Collected data entries:
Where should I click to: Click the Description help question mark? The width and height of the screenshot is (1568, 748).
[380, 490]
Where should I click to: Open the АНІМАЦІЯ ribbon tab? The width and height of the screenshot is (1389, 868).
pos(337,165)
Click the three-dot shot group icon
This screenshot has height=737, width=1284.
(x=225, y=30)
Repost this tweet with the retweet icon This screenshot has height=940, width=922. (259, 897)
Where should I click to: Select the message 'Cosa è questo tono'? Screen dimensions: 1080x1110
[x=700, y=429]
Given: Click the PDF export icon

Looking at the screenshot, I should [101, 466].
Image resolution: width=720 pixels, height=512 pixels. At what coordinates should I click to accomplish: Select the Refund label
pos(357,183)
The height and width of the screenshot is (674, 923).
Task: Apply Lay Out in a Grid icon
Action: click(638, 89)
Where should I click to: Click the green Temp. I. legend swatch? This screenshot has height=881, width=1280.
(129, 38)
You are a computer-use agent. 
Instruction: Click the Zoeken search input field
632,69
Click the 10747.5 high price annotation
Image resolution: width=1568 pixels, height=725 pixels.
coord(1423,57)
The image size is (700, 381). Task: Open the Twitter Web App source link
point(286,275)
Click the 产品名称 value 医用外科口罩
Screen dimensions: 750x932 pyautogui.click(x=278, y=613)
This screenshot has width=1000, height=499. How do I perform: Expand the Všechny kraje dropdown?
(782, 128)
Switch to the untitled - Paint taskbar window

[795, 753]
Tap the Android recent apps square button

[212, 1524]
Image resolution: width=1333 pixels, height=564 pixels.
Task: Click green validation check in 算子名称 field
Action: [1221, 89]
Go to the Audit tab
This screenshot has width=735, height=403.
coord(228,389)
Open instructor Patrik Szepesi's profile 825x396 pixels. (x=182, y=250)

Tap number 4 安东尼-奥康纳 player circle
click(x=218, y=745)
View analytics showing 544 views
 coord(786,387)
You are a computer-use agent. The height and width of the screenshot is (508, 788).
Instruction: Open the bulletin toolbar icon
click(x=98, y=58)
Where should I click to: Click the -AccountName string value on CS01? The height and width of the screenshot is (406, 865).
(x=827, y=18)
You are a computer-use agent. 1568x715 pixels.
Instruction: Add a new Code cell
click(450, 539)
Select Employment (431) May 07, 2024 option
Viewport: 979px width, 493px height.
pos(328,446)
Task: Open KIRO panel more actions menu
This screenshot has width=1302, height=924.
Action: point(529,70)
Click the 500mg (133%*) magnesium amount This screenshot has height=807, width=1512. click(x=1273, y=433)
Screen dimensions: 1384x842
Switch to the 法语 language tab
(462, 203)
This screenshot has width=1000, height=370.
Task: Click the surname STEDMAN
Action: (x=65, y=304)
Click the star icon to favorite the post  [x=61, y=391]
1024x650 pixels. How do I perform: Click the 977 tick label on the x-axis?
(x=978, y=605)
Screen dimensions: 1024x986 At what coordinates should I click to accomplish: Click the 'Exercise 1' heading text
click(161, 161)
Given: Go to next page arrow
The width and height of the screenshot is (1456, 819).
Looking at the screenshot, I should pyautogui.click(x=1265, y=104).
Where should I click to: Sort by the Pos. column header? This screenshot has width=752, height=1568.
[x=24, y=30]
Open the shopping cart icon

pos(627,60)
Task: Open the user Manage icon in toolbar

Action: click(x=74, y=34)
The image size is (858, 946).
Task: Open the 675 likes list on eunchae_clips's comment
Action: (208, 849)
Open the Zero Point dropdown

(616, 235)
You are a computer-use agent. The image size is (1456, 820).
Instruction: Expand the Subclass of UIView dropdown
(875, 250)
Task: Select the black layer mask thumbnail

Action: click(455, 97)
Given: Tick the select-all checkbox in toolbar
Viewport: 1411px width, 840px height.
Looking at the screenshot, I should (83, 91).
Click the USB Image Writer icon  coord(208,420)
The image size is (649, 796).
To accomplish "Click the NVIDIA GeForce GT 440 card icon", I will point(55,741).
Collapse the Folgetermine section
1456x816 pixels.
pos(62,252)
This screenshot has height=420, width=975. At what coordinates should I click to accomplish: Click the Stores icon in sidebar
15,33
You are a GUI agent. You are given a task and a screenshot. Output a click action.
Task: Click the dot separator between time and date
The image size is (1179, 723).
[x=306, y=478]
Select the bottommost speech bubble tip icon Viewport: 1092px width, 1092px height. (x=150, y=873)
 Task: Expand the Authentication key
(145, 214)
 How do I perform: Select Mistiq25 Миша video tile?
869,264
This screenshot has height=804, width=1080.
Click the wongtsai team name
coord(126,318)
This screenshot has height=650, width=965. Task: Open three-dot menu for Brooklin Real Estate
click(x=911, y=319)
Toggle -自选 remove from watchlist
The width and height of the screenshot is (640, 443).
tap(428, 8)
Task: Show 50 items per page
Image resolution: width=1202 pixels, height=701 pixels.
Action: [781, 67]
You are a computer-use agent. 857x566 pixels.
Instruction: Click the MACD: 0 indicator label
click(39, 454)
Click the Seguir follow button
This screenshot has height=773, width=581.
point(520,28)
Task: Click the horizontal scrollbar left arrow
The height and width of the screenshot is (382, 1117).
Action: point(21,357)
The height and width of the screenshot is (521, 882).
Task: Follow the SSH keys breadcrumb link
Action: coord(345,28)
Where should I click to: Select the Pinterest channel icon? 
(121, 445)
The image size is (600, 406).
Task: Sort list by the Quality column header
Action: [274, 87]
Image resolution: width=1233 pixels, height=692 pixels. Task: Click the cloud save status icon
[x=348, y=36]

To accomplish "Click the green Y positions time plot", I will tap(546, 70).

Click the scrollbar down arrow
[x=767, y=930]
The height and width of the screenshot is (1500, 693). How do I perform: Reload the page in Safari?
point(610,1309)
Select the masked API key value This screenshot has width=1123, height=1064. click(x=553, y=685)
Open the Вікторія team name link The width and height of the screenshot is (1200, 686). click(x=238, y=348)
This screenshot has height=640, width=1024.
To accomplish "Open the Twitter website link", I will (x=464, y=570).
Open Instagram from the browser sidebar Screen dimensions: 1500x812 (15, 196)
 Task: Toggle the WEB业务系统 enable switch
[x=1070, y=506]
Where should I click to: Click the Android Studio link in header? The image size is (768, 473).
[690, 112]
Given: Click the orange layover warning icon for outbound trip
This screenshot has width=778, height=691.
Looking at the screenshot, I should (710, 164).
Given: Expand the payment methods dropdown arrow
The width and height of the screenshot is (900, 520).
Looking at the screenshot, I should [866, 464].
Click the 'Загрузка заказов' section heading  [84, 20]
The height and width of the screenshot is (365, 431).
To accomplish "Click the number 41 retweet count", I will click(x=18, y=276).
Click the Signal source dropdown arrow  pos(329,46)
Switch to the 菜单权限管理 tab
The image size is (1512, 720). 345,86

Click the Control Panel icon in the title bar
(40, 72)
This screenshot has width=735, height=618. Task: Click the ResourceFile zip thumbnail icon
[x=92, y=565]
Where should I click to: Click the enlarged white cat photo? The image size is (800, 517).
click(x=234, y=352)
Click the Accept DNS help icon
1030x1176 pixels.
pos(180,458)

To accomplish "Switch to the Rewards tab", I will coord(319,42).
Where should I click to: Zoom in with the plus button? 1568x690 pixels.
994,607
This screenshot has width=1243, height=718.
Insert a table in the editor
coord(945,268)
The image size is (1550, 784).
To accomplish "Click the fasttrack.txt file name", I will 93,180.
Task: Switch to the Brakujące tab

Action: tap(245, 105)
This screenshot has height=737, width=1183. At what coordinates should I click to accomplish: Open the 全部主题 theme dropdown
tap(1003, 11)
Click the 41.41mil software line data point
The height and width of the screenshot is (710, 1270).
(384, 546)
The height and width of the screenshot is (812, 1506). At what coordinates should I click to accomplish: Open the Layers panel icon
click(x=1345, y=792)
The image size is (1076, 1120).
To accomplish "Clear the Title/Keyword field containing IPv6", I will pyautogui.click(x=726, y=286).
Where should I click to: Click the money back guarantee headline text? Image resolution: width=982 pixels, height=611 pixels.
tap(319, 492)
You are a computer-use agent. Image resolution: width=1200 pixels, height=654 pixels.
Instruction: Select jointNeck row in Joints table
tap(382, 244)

**What to work on:**
Return only what runs from the line containing "Insert a table in the editor" to the last line of the records above, both ends included, exactly as written.

**Answer space:**
Insert a table in the editor
coord(945,268)
The image size is (1550, 784).
To accomplish "Click the fasttrack.txt file name", I will 93,180.
Task: Switch to the Brakujące tab

Action: tap(245, 105)
This screenshot has height=737, width=1183. At what coordinates should I click to accomplish: Open the 全部主题 theme dropdown
tap(1003, 11)
Click the 41.41mil software line data point
The height and width of the screenshot is (710, 1270).
(384, 546)
The height and width of the screenshot is (812, 1506). At what coordinates should I click to accomplish: Open the Layers panel icon
click(x=1345, y=792)
The image size is (1076, 1120).
To accomplish "Clear the Title/Keyword field containing IPv6", I will pyautogui.click(x=726, y=286).
Where should I click to: Click the money back guarantee headline text? Image resolution: width=982 pixels, height=611 pixels.
tap(319, 492)
You are a computer-use agent. Image resolution: width=1200 pixels, height=654 pixels.
Instruction: Select jointNeck row in Joints table
tap(382, 244)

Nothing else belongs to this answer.